Of course, they still find plenty of trouble when battle comrade and Kentucky gentleman “Rebel” Ralston and his family are captured by Nazi Bundists and the First Attack Squad forgoes leave to rush to the rescue. At adventure’s end, however, the victorious team are forced to leave grievously wounded corporal Dum Dum Dugan behind to recuperate…

John Tartaglione signed on as regular inker for ‘Every Man My Enemy!’ as the unit return to Britain to commence a secret mission and expose a spy who has infiltrated their Army camp. The hunt eventually uncovers one of history’s greatest super-villains and leads to the first of many deadly clashes between Fury and the most dangerous man alive…

Golden Age veteran Carl Hubbell deployed his pens and brushes on ‘Dum Dum Does It the Hard Way!’, as the doughty corporal is shot down in the Atlantic whilst seeking to rejoin the Howlers, precipitating a stirring saga of privation and courage as the flight crew’s life raft is picked up by merciless U-Boat commander Vice Admiral Ribbondorf – the Sea Shark! That move was only the Nazi’s first mistake…

Issue #27 – by Lee, Ayers & Tartaglione – then reveals the origin of the sturdy sergeant’s optical injury (which would, in later life, lead to his adopting that stylish eyepatch) when the squad are despatched to Germany to destroy a new Nazi beam weapon. A now-obligatory SNAFU separates the squad and ‘Fury Fights Alone!’ before finally escaping “Festung Europa” and battling his way back to Blighty…

In the previous volume readers saw how Hitler demanded that his elite field commander should form a specialist unit to surpass Fury’s Commandos. The result was The Blitzkrieg Squad of Baron Strucker and they proved utterly ineffectual. Now the Fuhrer gives his once-favoured Prussian aristocrat one last chance to prove himself by obliterating the French town (and Resistance stronghold) Cherbeaux: a task even the disaffected Junker feels is a step too far…

With the town mined and the population imprisoned within, Fury’s Commandos are sent to stop the promised atrocity in ‘Not a Man Shall Remain Alive!’ The battle in the streets ends with another spectacular face-off between the icons of two warring ideologies and ‘Armageddon!’ for the hostage city…

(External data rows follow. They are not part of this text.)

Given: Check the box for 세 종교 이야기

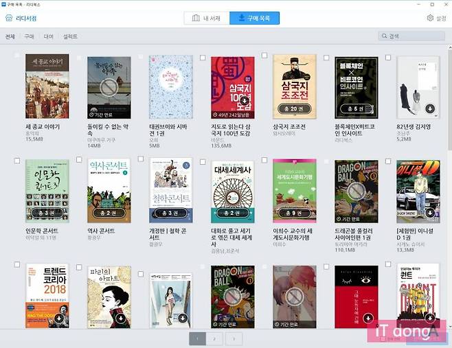Looking at the screenshot, I should tap(17, 57).
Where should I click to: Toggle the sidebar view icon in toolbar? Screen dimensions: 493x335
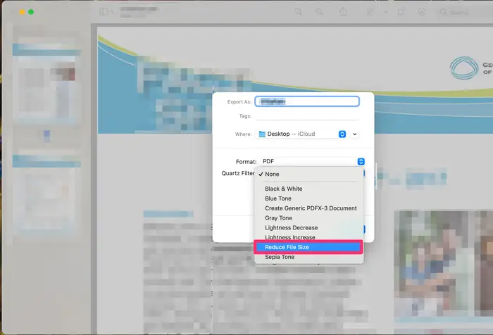pos(104,12)
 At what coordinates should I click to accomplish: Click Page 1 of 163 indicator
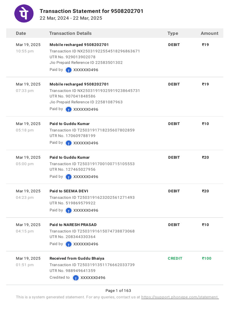coord(118,291)
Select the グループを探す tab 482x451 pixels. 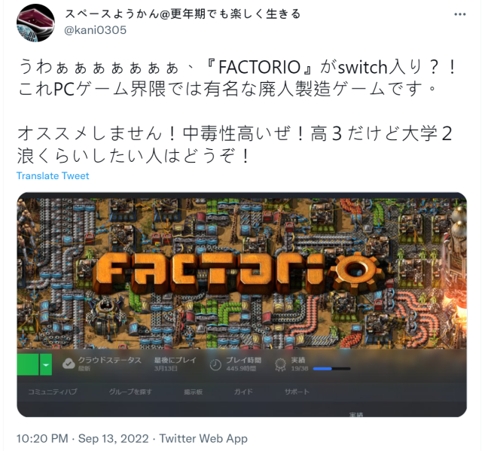(130, 392)

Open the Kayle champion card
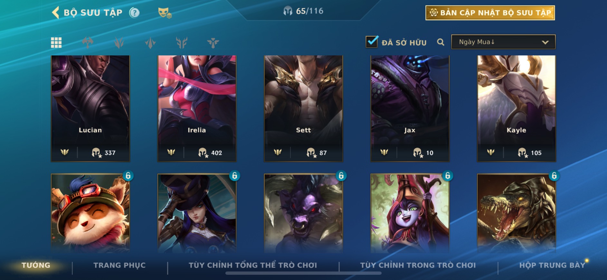(x=516, y=108)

With Strucker’s threat seemingly ended, Roy Thomas begins his run with ‘Incident in Italy!’ as the First Attack Squad parachute into a trap and are locked up in a POW camp. With the spotlight on former movie idol Dino Manelli, the Howlers link up with partisans, bust open the camp, free the captives and blaze their way back to liberty, before ‘Into the Jaws of… Death!’ sees the heroes retraining for underwater demolitions before being distracted by the abduction of their commander, Captain Samuel “Happy Sam” Sawyer. It’s the biggest and last mistake this bunch of Gestapo goons ever make…

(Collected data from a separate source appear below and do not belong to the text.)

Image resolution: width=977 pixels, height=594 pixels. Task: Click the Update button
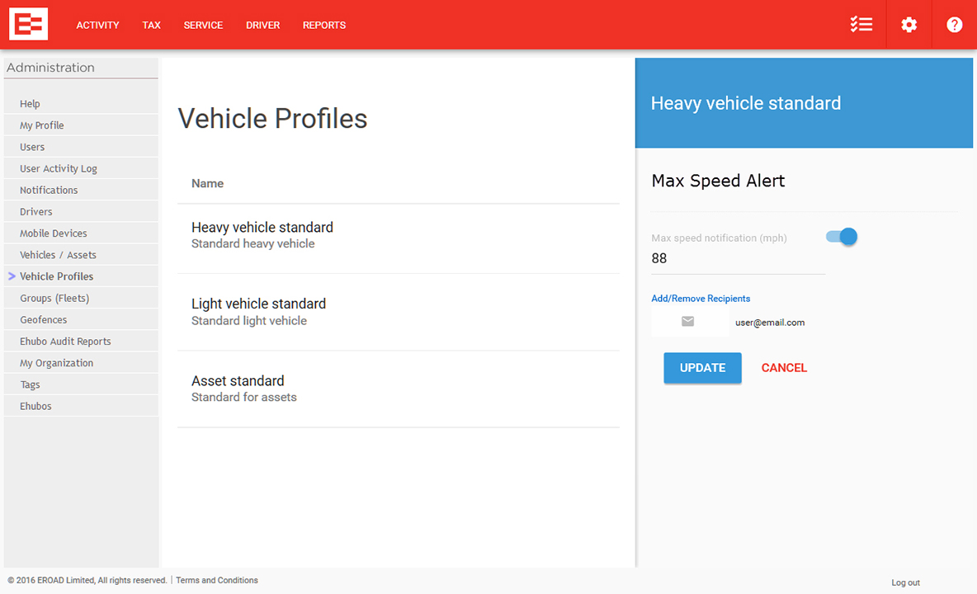click(702, 368)
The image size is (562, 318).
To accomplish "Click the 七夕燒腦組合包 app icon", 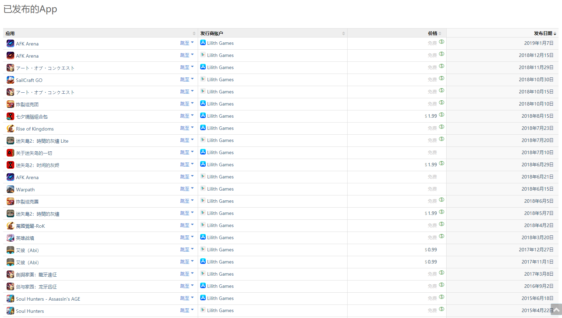I will pyautogui.click(x=10, y=116).
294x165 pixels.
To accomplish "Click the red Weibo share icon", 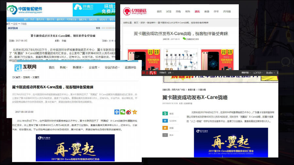I will (x=129, y=112).
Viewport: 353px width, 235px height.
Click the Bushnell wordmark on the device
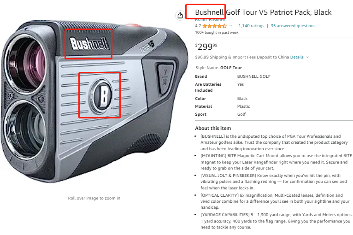click(89, 43)
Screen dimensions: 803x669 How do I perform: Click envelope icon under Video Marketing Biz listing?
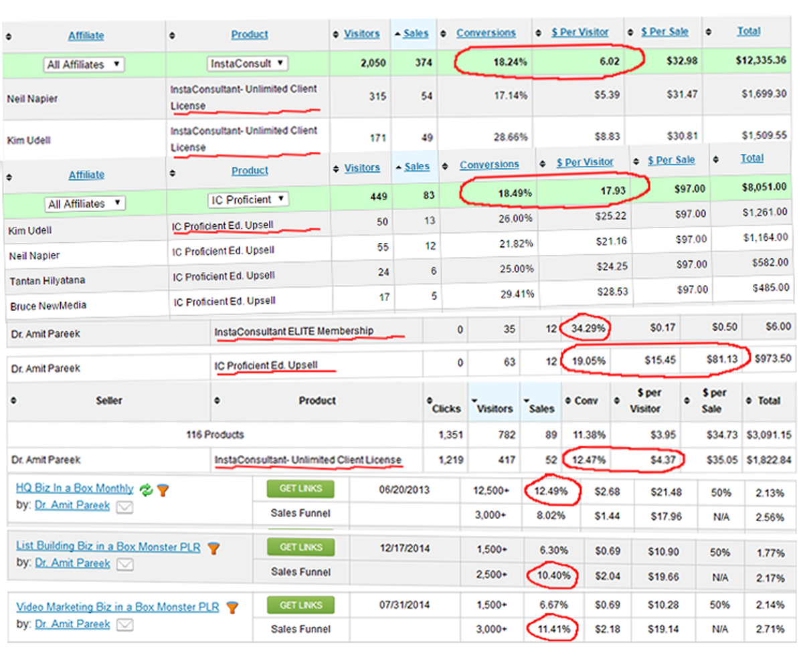[x=124, y=625]
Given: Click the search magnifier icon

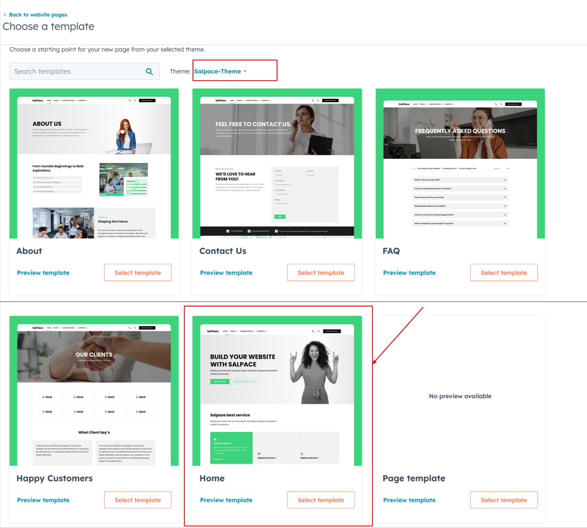Looking at the screenshot, I should point(149,71).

The monthly missions conclude here with another episode of infernal intrigue as one of the Howlers is insidiously indoctrinated and turns against his comrades as they battle for their lives in Norway while dealing with ‘A Traitor in Our Midst!’…

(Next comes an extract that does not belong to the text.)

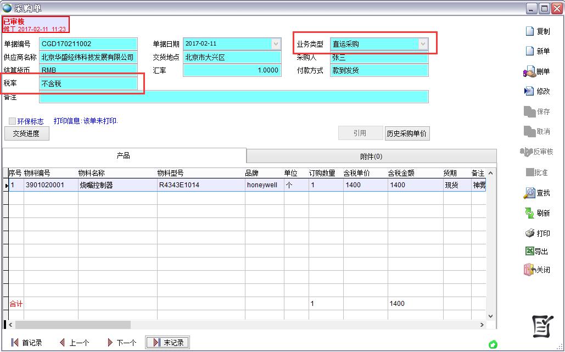This screenshot has height=352, width=565.
Task: Switch to the 附件(0) tab
Action: point(371,157)
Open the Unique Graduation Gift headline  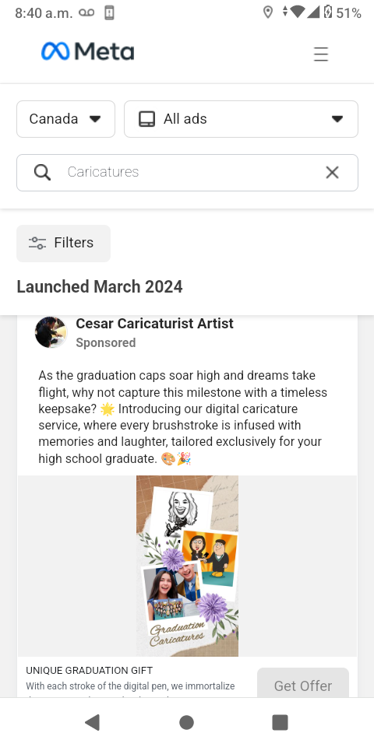(89, 670)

Sgt. Fury and his Howling Commandos Annual #2 was released in August 1966, and offered a brace of reprints (not included here) plus an all-new but out-of-continuity tale by Thomas, Ayers & Tartaglione. ‘A Day of Thunder!’ is set on June 5th 1944 and stirringly reveals the pivotal role the Howling Commandos play in paving the way for D-Day…

Closing this comics campaign is an unused cover art by Ayers.

Whereas close rival DC increasingly abandoned the Death or Glory bombast at this time in favour of humanistic, practically anti-war explorations of war and soldiering, Marvel’s take always favoured action-entertainment and fantasy over soul-searching for ultimate truths. On that level at least, these early epics are stunningly effective and galvanically powerful exhibitions of the genre. Just don’t use them for history homework.